Al Qaeda has also gained additional favor with conservative Yemeni tribal leaders by sending fighters to assist them in their battles against the forces of the Houthis and Saleh loyalists. In some of these battles, Saudi aircraft have provided close-air support for tribal and al Qaeda fighters. Moreover, the Saudis have not conducted any airstrikes against al Qaeda troop concentrations or the weapons stockpiles and heavy weapons systems the group has captured. And while the United States has conducted a few airstrikes against al Qaeda in the Arabian Peninsula using unmanned aerial vehicles in Mukalla, the capital of Hadramawt province, these strikes have had no impact al Qaeda's control of the area. Delegations from the Sons of the Hadramawt have traveled to Riyadh to confer with the Saudis. The Saudis accordingly seem to see al Qaeda in the Arabian Peninsula as part of the mainstream anti-Houthi resistance.
Outside of Syria and Yemen, al Qaeda also received a boost in mid-May when high-profile Sahel-based jihadist Mokhtar Belmokhtar denied that his faction of al-Mourabitoun had joined the Islamic State. In late May, the Tehrik-i-Taliban Pakistan issued a 60-page statement rejecting the Islamic State's caliphate and listing errors in al-Baghdadi's claim to be caliph. The statement also reaffirmed the Pakistani Taliban's relationship with al Qaeda's Ayman al-Zawahiri and the Afghan Taliban's Mullah Mohammad Omar. The move by the Pakistani Taliban is important, because it counters the pledge made by a small group of Pakistani Taliban leaders to al-Baghdadi in January and signals that the powerful Pakistani Taliban will not be defecting to the Islamic State en masse.
As George noted in his net assessment, the Islamic State is confined in a cauldron and is trapped between hostile forces.
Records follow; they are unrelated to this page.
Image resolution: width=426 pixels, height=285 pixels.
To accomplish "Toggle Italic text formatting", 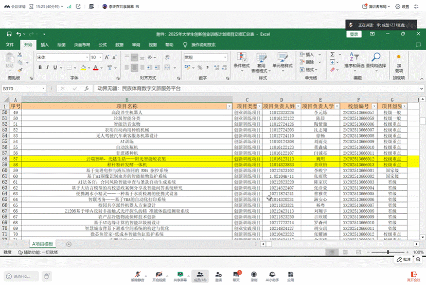I will point(47,67).
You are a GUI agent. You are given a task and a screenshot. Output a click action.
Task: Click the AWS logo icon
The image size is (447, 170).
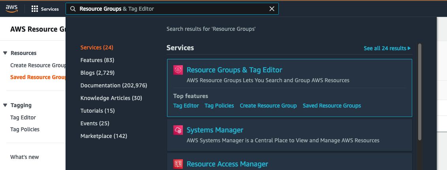coord(11,9)
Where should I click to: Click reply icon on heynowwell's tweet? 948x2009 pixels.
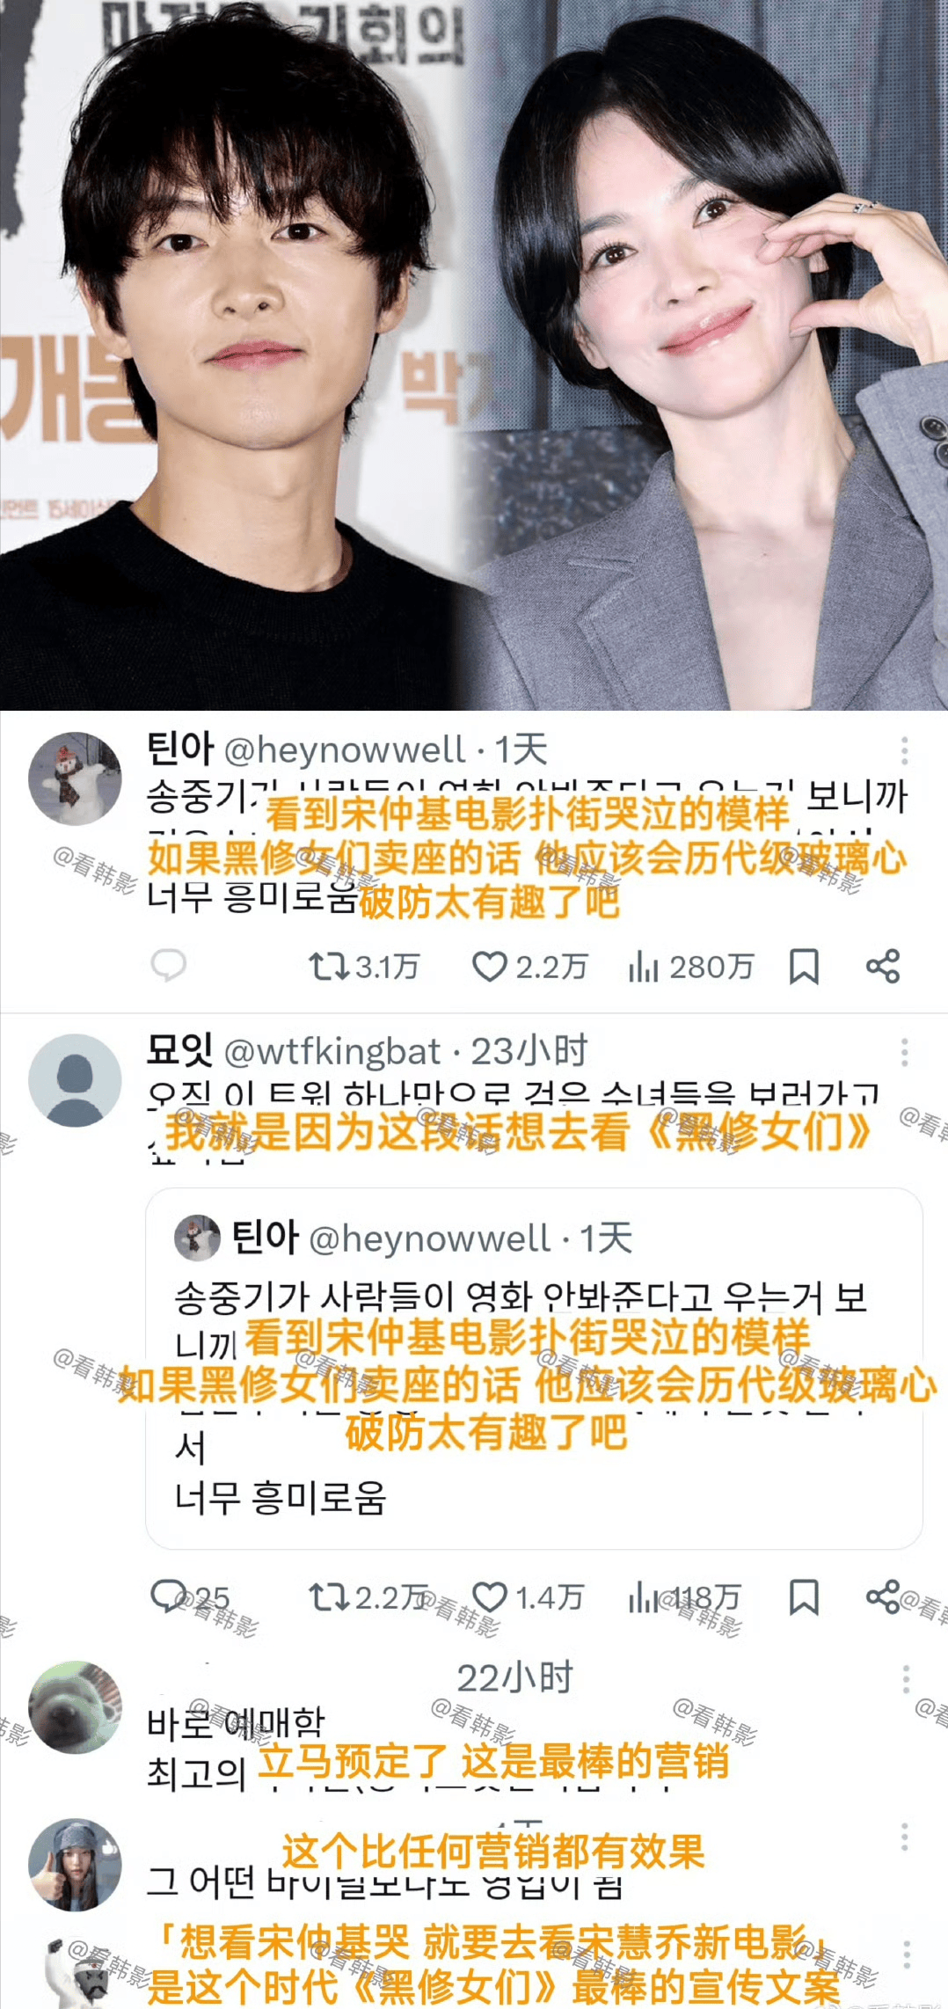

Despite its apocalyptic ideology, the leadership of the Islamic State core group is very worried about its survival, and it is pressing hard to publicize its gains while glossing over its losses. However, despite its propaganda hype, the group has suffered substantial losses of men, resources and territory over the past year. The fight to destroy them will take some time, but it will continue.
In the meantime, the al Qaeda leadership must be relieved that it is no longer the sole focus of the international anti-jihadist campaign. The support it will receive as part of the opposition in Syria and Yemen will help ensure that al Qaeda does not totally fade away. In fact, given these circumstances, it is entirely possible that al Qaeda could outlast the Islamic State and remain the dominant strain of global jihadism.